Whose God? Yours, and yours and yours and mine -- we just get to the divine in different ways. As our world shrinks, we need to know more about the various paths so that we can converse and not be so fearful of losing our core that we stop listening. If our beliefs have staying power, our conversations solidify our world and make peace a reality instead of a dream.

Tuesday, April 6, 2010

Will the "real" Sharon plase stand ...

Last week, I wrote about my experience with some forms of shopping that I have tried in the 19 months I have lived in this beautiful rural community. I blogged about “shopping” at match dot com for a nice, educated, liberal male living in somewhat close proximity to me who could be a dinner date, a dancing partner, someone to talk to who would understand the idiosyncrasies of this life I am called to.

One of the “matches” whom I met told me that I was not clear about what I was seeking. He is spot on. I deliberately was not clear about the kind of companion who would be a match. Here he is: Someone who can carry on an intelligent conversation, a friend who is empathetic, one who might go bike riding if we found a level path and would like to have a picnic as part of the ride. Shortly before my three-month subscription ended, I devised an experiment on how to attract men - I revised my profile, taking education from Ph.D./post-doc to BA, changed music interests from more classical to C&W, added line dancing and otherwise modified the picture of me to see what would happen.

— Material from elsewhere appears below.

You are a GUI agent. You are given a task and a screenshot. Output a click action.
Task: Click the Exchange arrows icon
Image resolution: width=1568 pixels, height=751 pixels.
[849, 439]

Several men did wink at me but they winked at a fictional character. Would they be interested in the “real” me? At the core of the real me is that I am an ordained minister, that I work full time as a pastor of a new church that I am called to start: A church that is different - a liberal church in conservative Tioga County, Pennsylvania. People shy away from ministers. They assume we are different – I am not sure, but I think that means that I have a halo though I have never seen one or that I have a shepherd’s crook that pulls them into the church doors they are avoiding.

The truth is that when I started seminary, my friends could barely believe I was going to change my occupation and become a minister. I have a loud laugh, tell off-color jokes (now just in select circles and they never were that bad), flunked “prayer chain” at my UCC church in Colorado Springs because I always forgot to pray consciously for the people who asked for prayers, and could not pronounce the words in the Hebrew Bible. However, it is true, I am called to ministry. My call is to be a different type minister – a minister who starts churches, who helps churches grow, but who does not stay at one church for a 30-year pastorate.

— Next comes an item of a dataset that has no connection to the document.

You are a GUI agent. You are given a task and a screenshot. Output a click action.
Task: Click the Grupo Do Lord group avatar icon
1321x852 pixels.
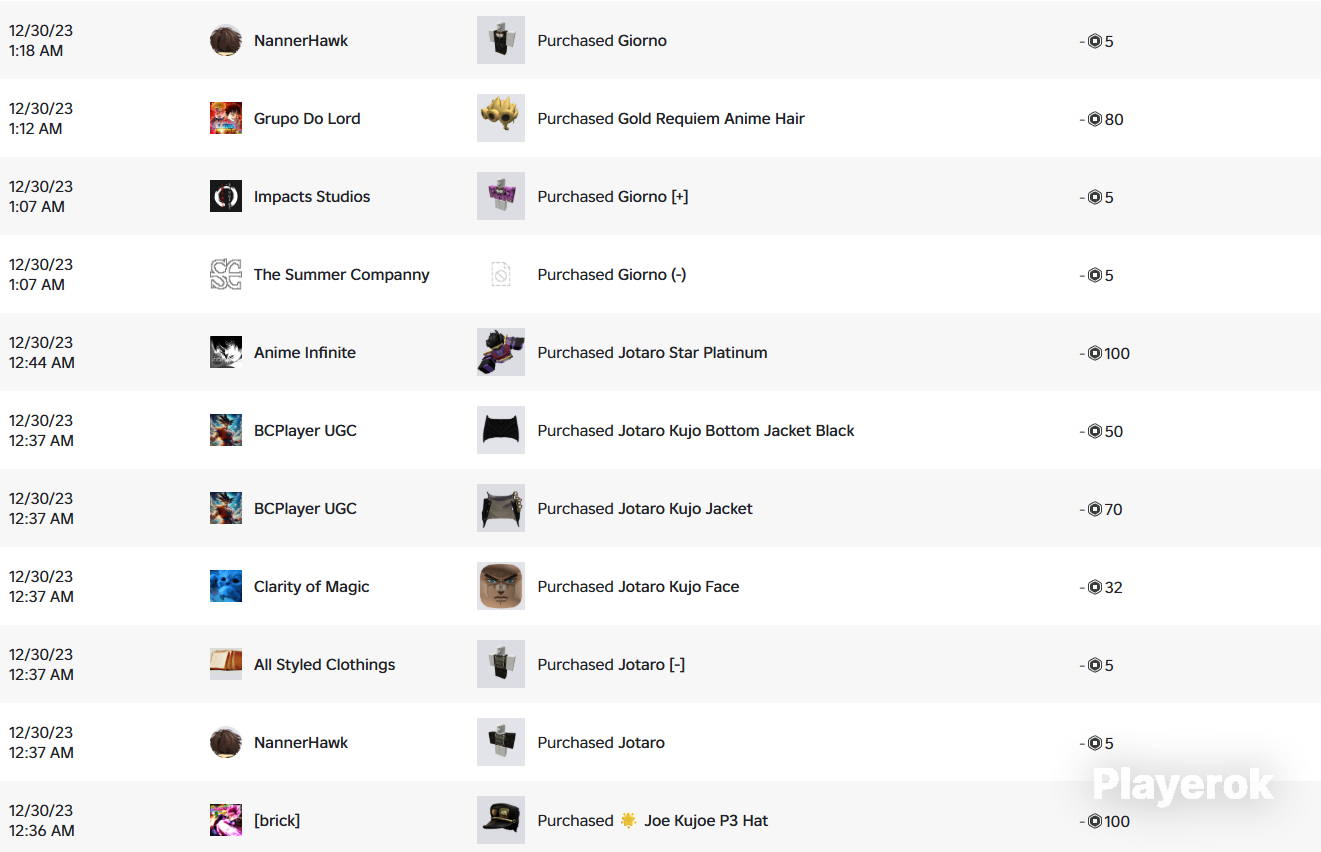point(226,118)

I am not proud that I in my life I am reluctant to tell those I meet in social situations that I am a minister. We ministers must have terrible reputations for grabbing every person by the collar and trying to convert each person who happens to pass by.

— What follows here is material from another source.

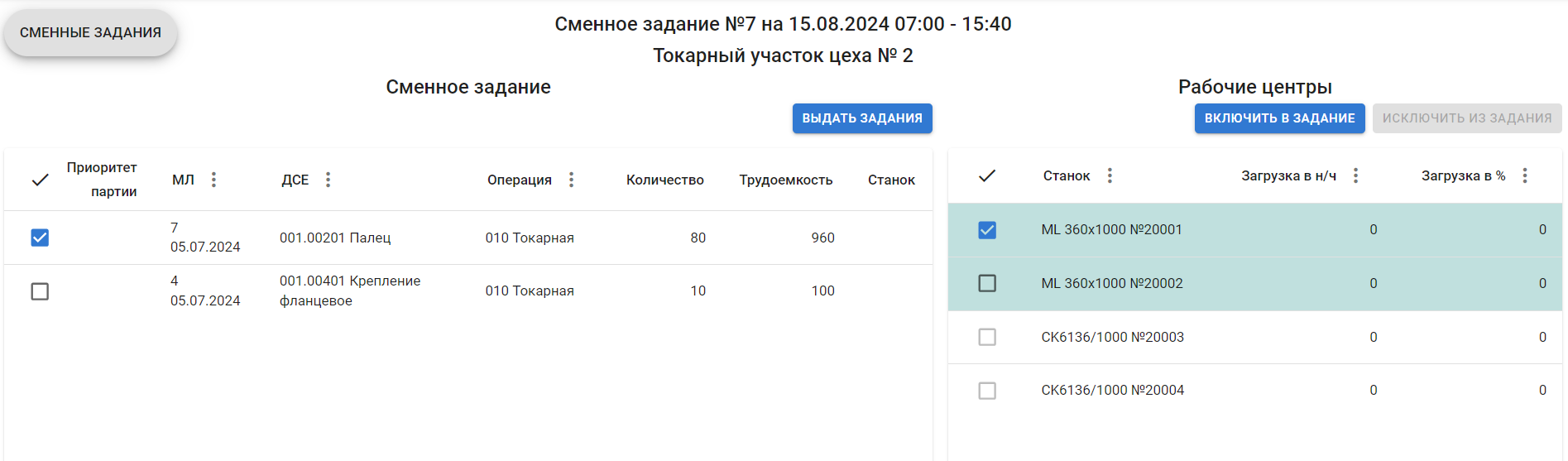Open the Операция column options menu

I am not proud that when asked what I do, the first thing I say is that I work with people and if pressed, that I do counseling (which I rarely do) and only when pressed to say where I work, or to give my business card do new acquaintances learn that I am a minister. Talk about “hiding my light under a bushel tree” when the part that should be is “this little light of mine.”

This past Sunday, I preached an Easter sermon about Mary, the first convert and her imperative to “go tell the others.” I, too, am required to go tell the others. I just wish the others would not judge me by the actions of others they have known. In turn, I will try not to judge them by some obscure standard. So when you see me coming, you will see that I am a minister; not to worry: you will only be converted if the spirit leads you.

P.S. I found some clothes in Ithaca yesterday (at Fantasy and Fiber).